World War 3 is the hobgoblin of the modern military world, what with wars and civil wars and proxy wars springing up all over the globe. But a think tank is now warning the West to be wary of Russia and its military build-up and increased maneuverings and war exercises, for, according to them, they could actually disguise troop and materiel movement that would be the vanguard of a sweeping invasion that NATO and the Western powers might not be able to stop or contain.
The Daily Star reported July 24 that the Atlantic Council, an international affairs think tank headquartered in Washington, D.C., issued its latest dispatch on the state of potential military weaknesses with regard to Russia, finding that the world’s largest nation (land-wise) could easily mount a quick and efficient attack in eastern Europe and, in effect, declare war “overnight” and take over the Baltic states before the North Atlantic Treaty Organization (NATO) could mount anything close to an effective defense. It would be a military action that could very well lead to World War 3.
According to authors Sir Richard Shirreff, a British general, and Maciej Olex-Szczytowski, the former special adviser to Poland’s foreign minister, Russia could cut off the Baltic states in a lightning-quick attack that could very well catch NATO and its member nations completely off-guard. Such a move would then place intense pressure on the autonomy of Poland and other NATO nations along the Russian border. The duo warns that “the West misunderstands Russia, assuming that it will obey the rules even if we are not willing to enforce them.”
The report pointed to Russia’s increased militarization and its increase in training exercises, not to mention the recent deployment of Russian nuclear missile launchers in a convoy to travel from Russia’s European border to the Mongolian border (per Russia Today), as the perfect cover opportunity for a Russian surprise invasion of nations like Latvia, Estonia, and Lithuania. (It is believed that, like the Ukraine, Russia still covets the idea of restoring the power of Russia to its former glory — that of its greatest territorial expanse when it was part of the Soviet Union.)
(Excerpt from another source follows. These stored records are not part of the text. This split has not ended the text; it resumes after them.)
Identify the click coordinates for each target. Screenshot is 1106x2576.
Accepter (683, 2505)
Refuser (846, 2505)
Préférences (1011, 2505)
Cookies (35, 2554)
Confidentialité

It would be easy for President Vladimir Putin to send Russia’s military into the Baltic states quickly using military exercises as a guise until the invasion was implemented.
“Turning one of these exercises into an operation against one or several of the Baltic states would give very little or no early warning time for NATO,” the report warned.
According to the report, the re-annexation of the Baltic states could have “potentially devastating implications for eastern Poland and fatal consequences to the Alliance [NATO].” Such a maneuver on Russia’s western border could force NATO to either allow the takeover, which would abrogate the validity of the NATO mutual pact alliance or push the organization to retaliate against Russia in a war that could easily escalate, experts fear, into World War 3.
To deter possible Russian aggression, the Atlantic Council report suggested that Poland should bolster its defenses. And even if Russia was not so inclined to separate the Baltic states from the rest of NATO, the authors noted: “The capability to do so is, to a large extent, in place.”
World War 3 imminence is the Atlantic Council’s stock in trade, providing the United States, western powers, and NATO with information and scenarios with which to formulate military and foreign policy. Last year, the London-based think tank European Leadership Network (ELN) issued a report that could be used as foundational material for the Atlantic Council report. According to the Daily Mail, the ELN warned of a possible confrontation with Russia, stating that Putin and his generals were “actively preparing” for war against NATO by planning an unprecedented number (some 4,000) of military exercises for 2015. By comparison, NATO had only 270 training exercises scheduled.
With more and more troops being deployed to the Baltic region by both sides, and given the tension that still resonates in Ukraine, there might be some reason to worry about the spark that might conceivably lead to World War 3. But given the mutual agreement between Russia and the United States in attacking, containing, and defeating the Islamic State in the Middle East and the negotiations regarding a joint Russia-U.S. manned mission to the Moon, the exercises could very well be exactly what they’re designed to be — preparedness exercises.
Of course, that does not mean complacency should become NATO’s default posture, either. Think tanks like Atlantic Council and European Leadership Network exist to ensure that never occurs. And because of organizations like them, World War 3 just might always stay in the realm of “what if” scenarios.
Besides, why worry about a possible attack by Russia on the Baltic states when the end of the world is as close as the next magnetic polar shift?